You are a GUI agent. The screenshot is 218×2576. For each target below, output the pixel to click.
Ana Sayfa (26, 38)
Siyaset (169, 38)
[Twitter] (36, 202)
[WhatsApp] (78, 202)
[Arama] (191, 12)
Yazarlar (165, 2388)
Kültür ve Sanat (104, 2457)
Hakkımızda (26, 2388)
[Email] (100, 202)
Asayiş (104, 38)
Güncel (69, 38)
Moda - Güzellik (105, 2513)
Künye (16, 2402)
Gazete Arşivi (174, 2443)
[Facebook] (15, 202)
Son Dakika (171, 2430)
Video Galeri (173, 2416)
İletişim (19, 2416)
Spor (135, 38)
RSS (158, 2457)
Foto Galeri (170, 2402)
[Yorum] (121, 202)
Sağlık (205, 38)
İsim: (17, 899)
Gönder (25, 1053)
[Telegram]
════════════════
● TRY IT: Each line from the one with "Moda - Güzellik (105, 2513)" through the last line of the records must be written out word for word. Include nothing else.

● ANSWER TO THE EXERCISE:
Moda - Güzellik (105, 2513)
Künye (16, 2402)
Gazete Arşivi (174, 2443)
[Facebook] (15, 202)
Son Dakika (171, 2430)
Video Galeri (173, 2416)
İletişim (19, 2416)
Spor (135, 38)
RSS (158, 2457)
Foto Galeri (170, 2402)
[Yorum] (121, 202)
Sağlık (205, 38)
İsim: (17, 899)
Gönder (25, 1053)
[Telegram]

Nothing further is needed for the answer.